Behalve door aanraking kunnen de elektrische signalen ook geactiveerd worden door temperatuurverschillen of bijvoorbeeld zout water (osmotische energie). Tijdens hun onderzoek gebruikten de onderzoekers hitte om de venusvliegenvanger te activeren. Hierdoor werden de metingen niet verstoord door de beweging die gepaard gaat met een aanraking.
Mini magneetveld meten
Om de magneetvelden van venusvliegenvangers te meten, gebruikten de onderzoekers een atomaire magnetometer. Zo’n detector bestaat uit een glazen buisje gevuld met rubidiumatomen.

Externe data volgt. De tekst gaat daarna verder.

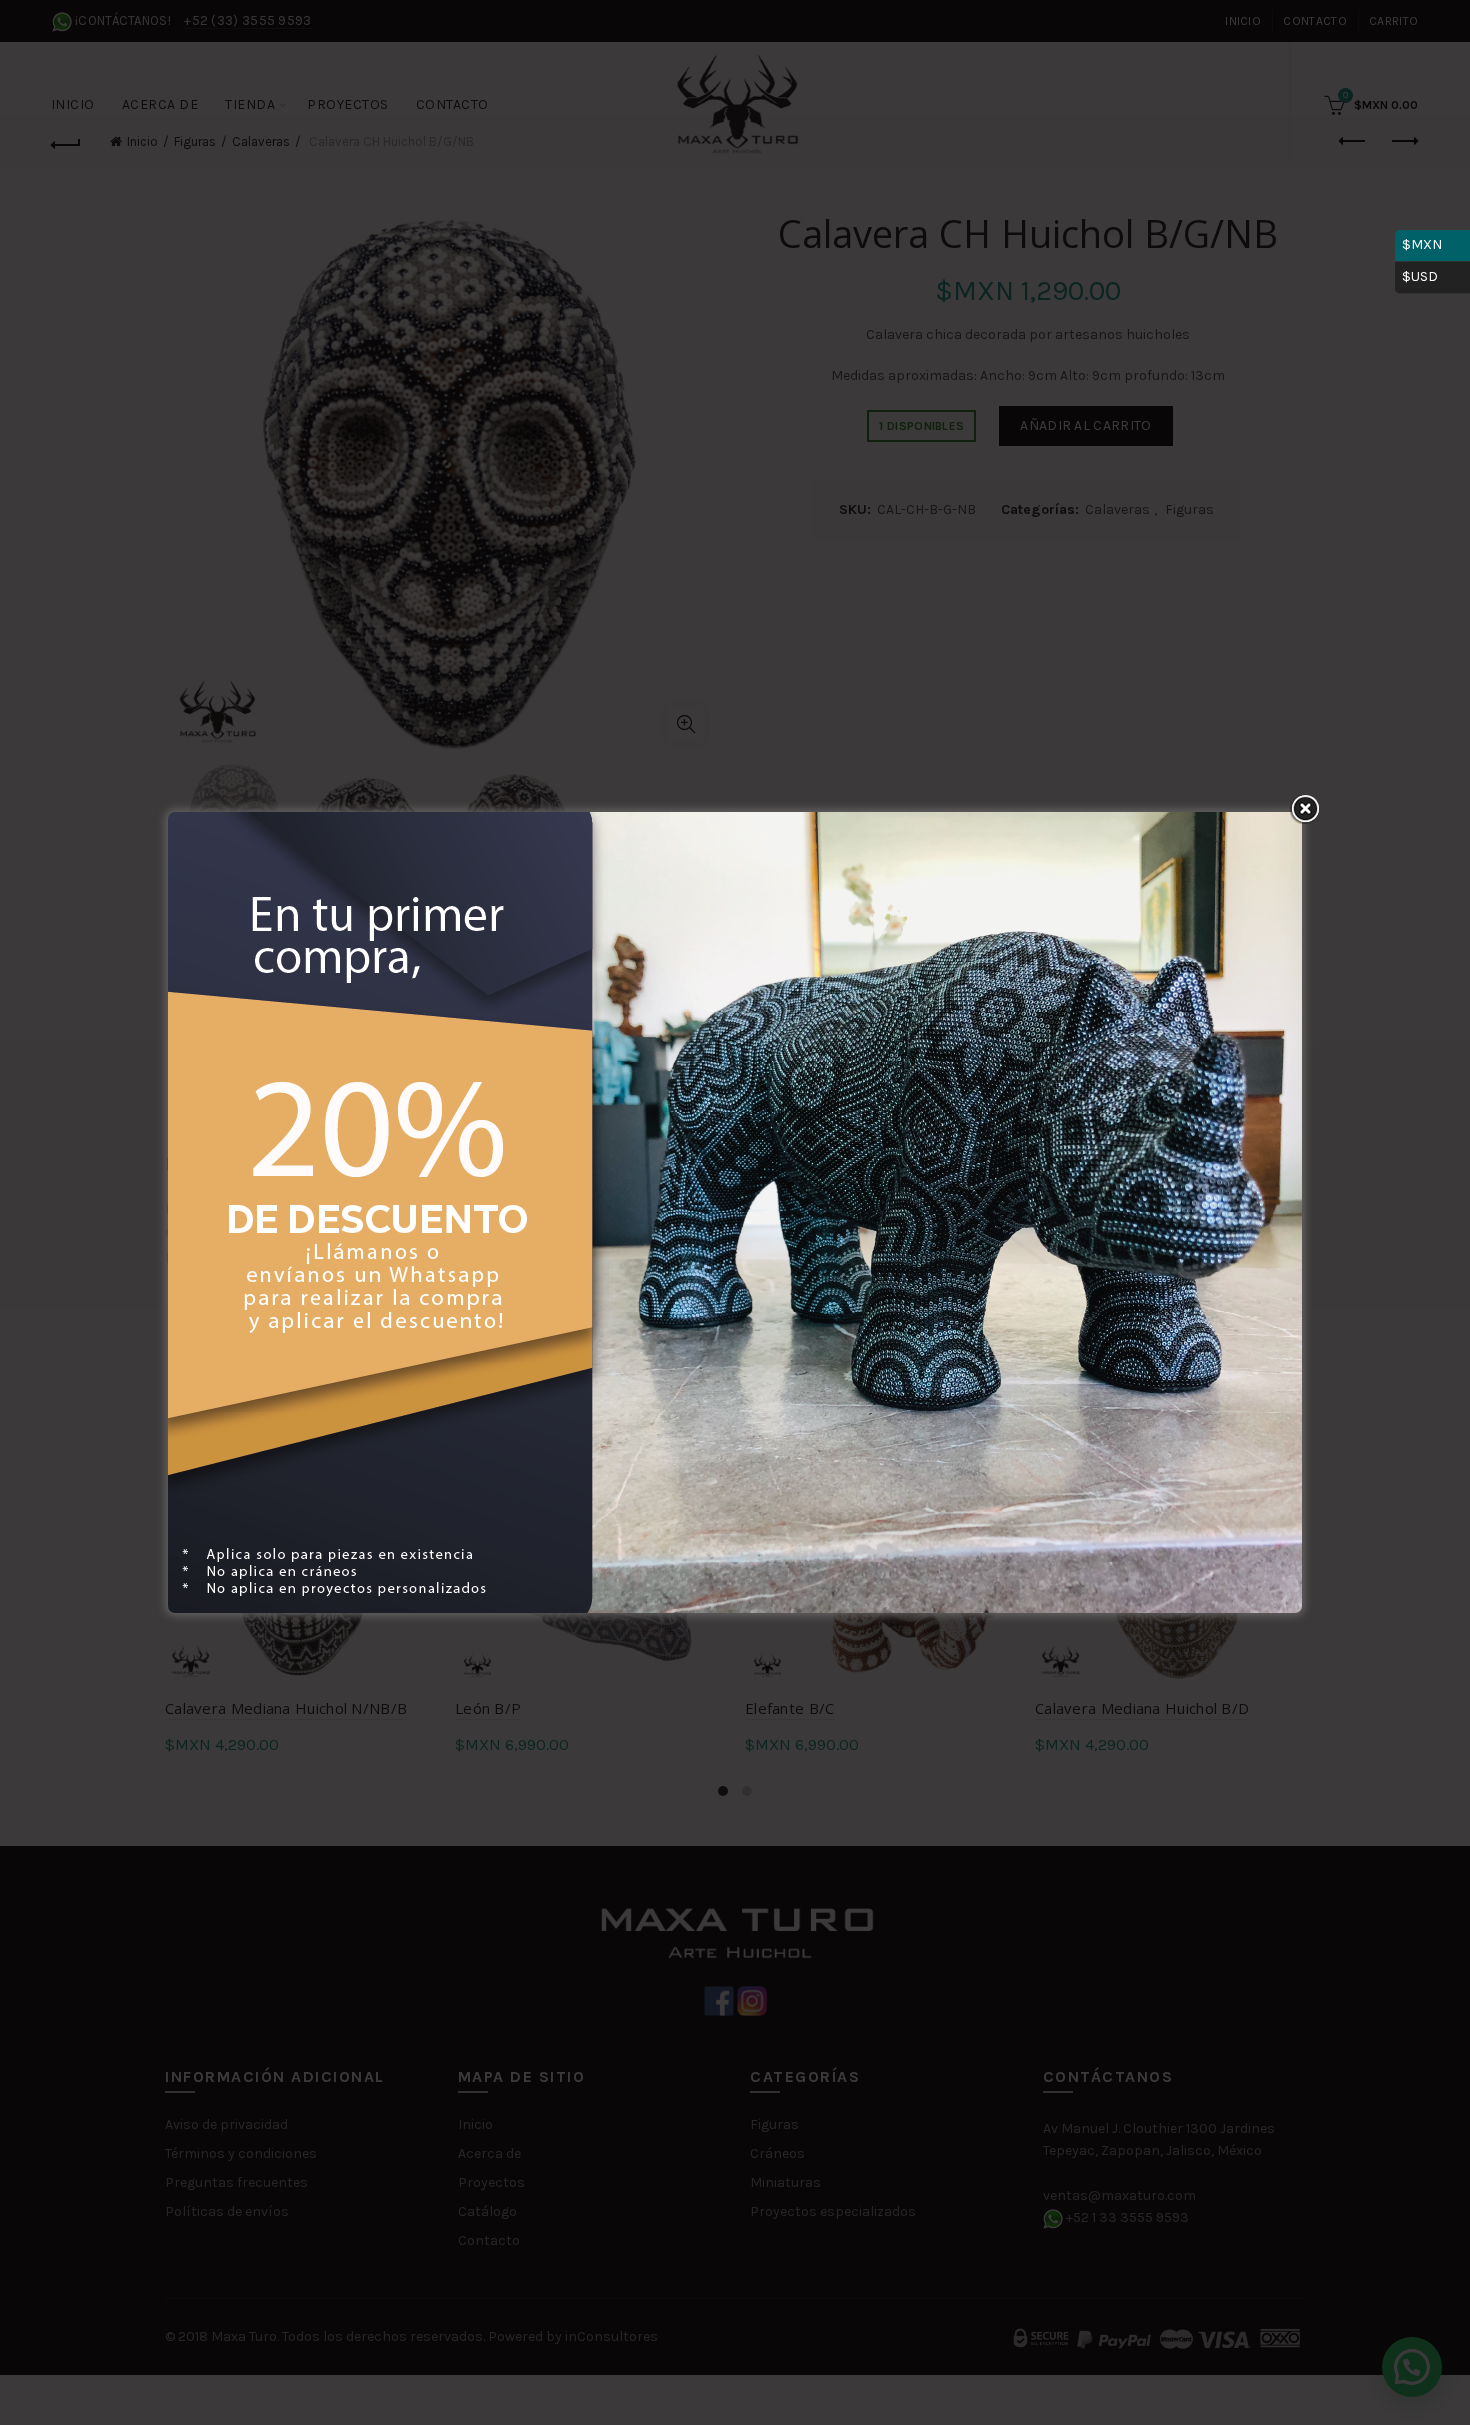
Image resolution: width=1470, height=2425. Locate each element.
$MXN (1432, 241)
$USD (1432, 273)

Deze atomen reageren op kleine veranderingen in het plaatselijke magnetische veld. ‘Die reactie van de atomen wordt gemeten met een laser’, vertelt Fabricant. ‘Hieruit leiden we vervolgens de waarde van het magneetveld af.’ De plant bleek een magneetveld van 0,5 picotesla op te wekken; miljoenen keren zwakker dan het magneetveld van de aarde.
Tot nu toe is slechts bij twee andere planten een magneetveld gemeten; bij een alg en bij een bonenplant. Deze metingen zijn gedaan met een zogeheten superconducting quantum interference device of SQUID. Dat is een groot, onhandig meetinstrument dat moet worden gekoeld tot enkele graden boven het absolute nulpunt. De atomaire magnetometers die de onderzoekers gebruiken, hebben geen grote, complexe koelsystemen nodig. Daardoor zijn ze handzamer en kunnen ze gemakkelijker buiten het lab worden ingezet.
Uiteindelijk willen de onderzoekers kijken of het mogelijk is om magnetische velden te meten bij landbouwgewassen. Fabricant: ‘We denken dat de magnetometer veelbelovend is als niet-invasieve techniek om bijvoorbeeld zieke planten op te sporen.’